Task requirements: Using the data below, work out how many lines contain the word "named", then state that number without comment.

Source information:
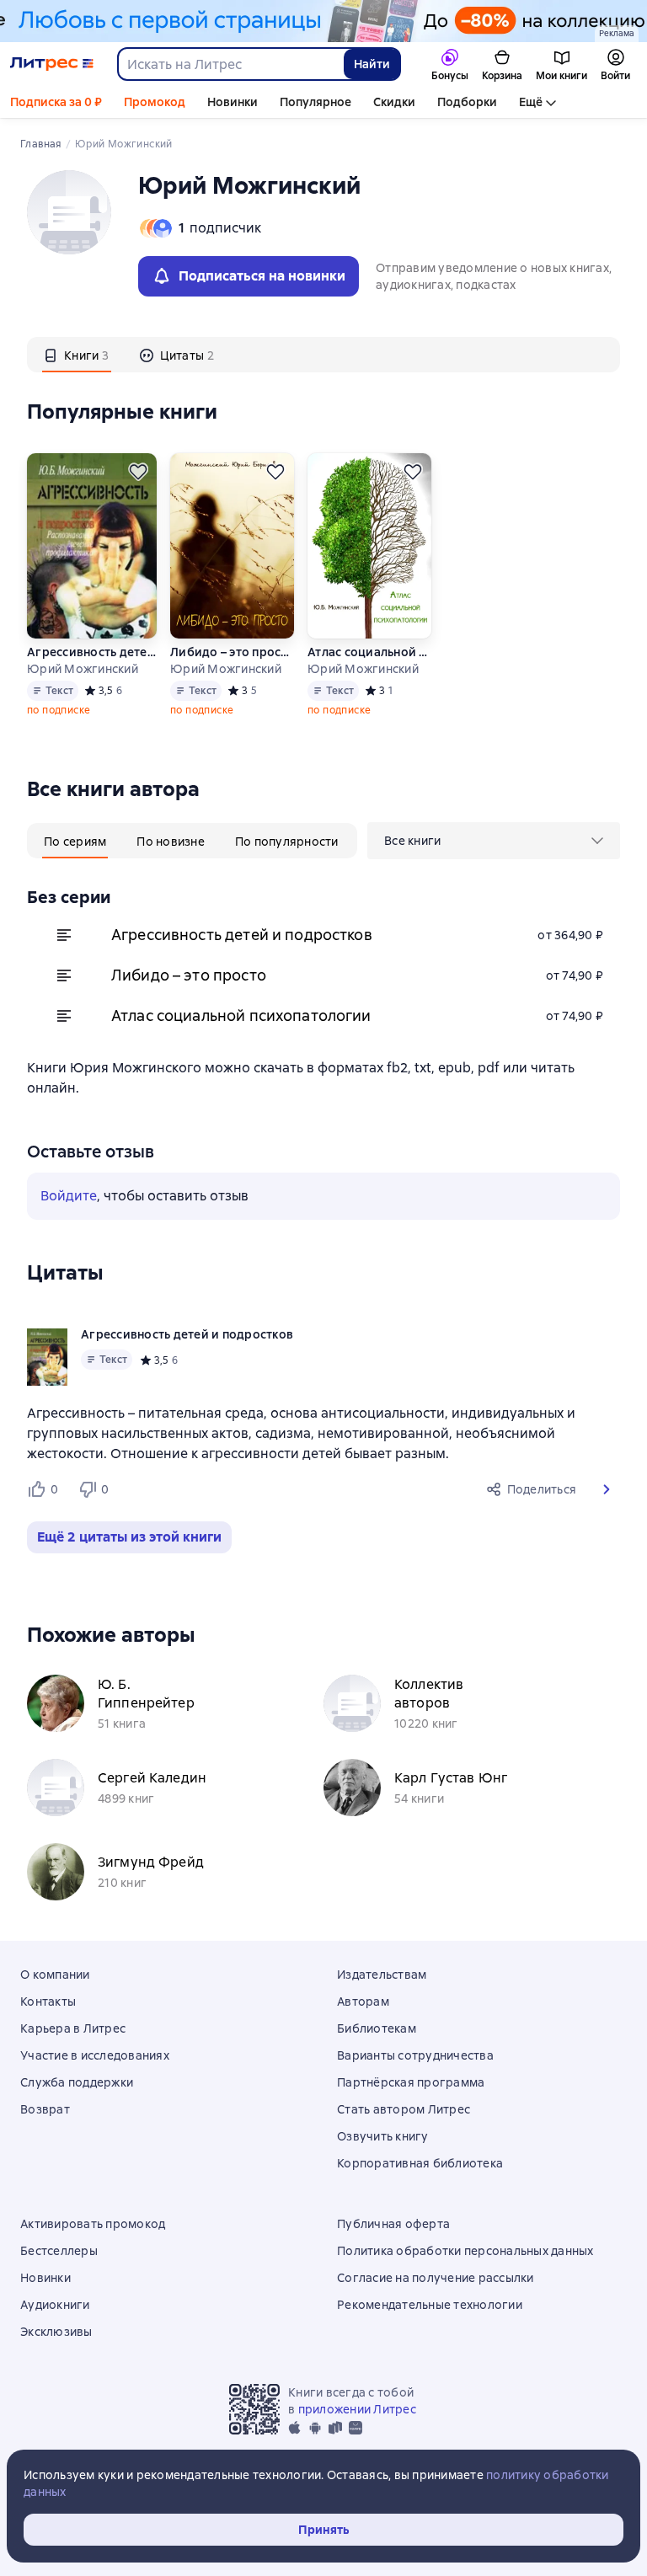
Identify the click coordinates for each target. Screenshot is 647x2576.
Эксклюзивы (56, 2331)
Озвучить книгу (383, 2136)
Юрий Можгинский (82, 668)
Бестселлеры (59, 2250)
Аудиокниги (55, 2304)
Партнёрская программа (410, 2082)
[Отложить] (138, 472)
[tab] (77, 354)
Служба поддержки (76, 2082)
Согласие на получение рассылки (435, 2277)
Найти (372, 64)
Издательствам (381, 1974)
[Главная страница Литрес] (52, 64)
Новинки (232, 102)
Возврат (45, 2109)
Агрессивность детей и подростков (92, 652)
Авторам (363, 2001)
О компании (55, 1974)
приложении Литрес (357, 2409)
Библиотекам (376, 2028)
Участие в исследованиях (94, 2055)
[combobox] (230, 64)
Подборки (467, 102)
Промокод (154, 102)
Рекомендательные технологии (429, 2304)
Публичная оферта (393, 2223)
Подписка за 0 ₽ (56, 102)
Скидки (394, 102)
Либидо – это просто (232, 652)
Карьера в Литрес (73, 2028)
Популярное (315, 102)
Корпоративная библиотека (420, 2163)
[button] (606, 1489)
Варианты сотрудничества (415, 2055)
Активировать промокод (92, 2223)
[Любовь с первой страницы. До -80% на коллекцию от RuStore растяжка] (323, 21)
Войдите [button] (68, 1196)
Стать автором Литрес (403, 2109)
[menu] (493, 840)
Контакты (48, 2001)
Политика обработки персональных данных (465, 2250)
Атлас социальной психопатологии (369, 652)
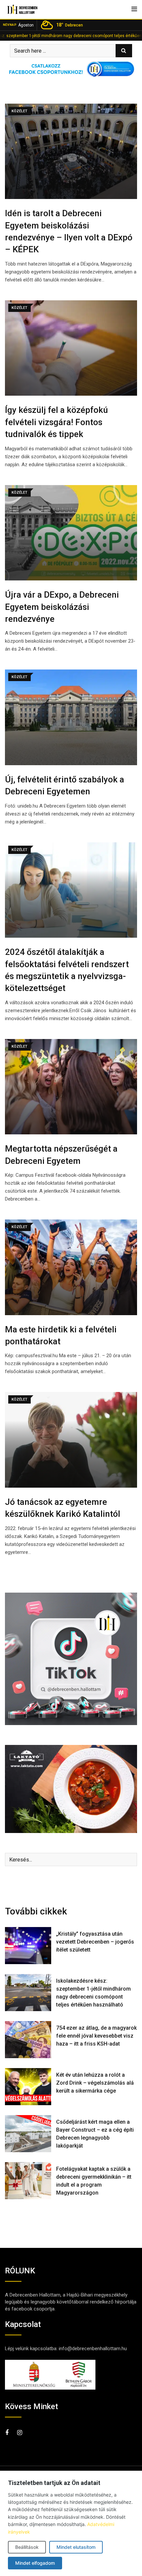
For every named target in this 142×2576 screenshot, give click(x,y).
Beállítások (27, 2547)
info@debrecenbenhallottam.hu (93, 2349)
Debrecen (69, 24)
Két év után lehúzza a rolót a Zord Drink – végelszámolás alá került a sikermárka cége (95, 2083)
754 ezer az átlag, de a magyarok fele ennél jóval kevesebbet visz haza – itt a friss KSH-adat (96, 2036)
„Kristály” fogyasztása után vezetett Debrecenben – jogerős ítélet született (95, 1942)
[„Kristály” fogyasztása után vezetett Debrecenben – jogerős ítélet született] (28, 1945)
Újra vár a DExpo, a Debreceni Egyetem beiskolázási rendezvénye (62, 607)
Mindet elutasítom (75, 2547)
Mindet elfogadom (35, 2563)
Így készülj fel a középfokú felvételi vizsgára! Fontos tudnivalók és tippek (56, 422)
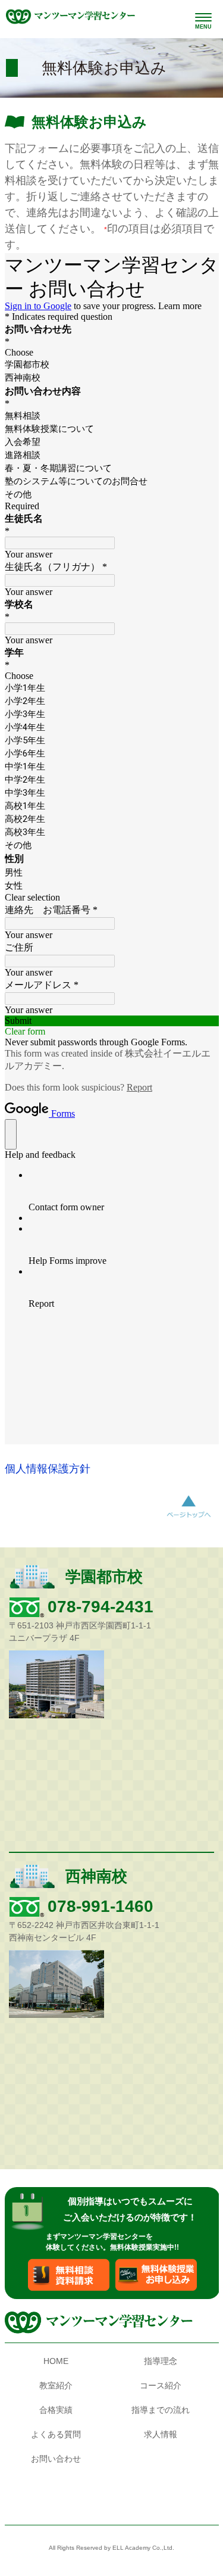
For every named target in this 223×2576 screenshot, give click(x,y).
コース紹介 (160, 2385)
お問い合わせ (56, 2458)
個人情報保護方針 (47, 1469)
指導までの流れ (160, 2410)
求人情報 (160, 2434)
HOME (55, 2361)
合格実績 (56, 2410)
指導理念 (160, 2361)
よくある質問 (56, 2434)
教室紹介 (56, 2385)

Your solution: 2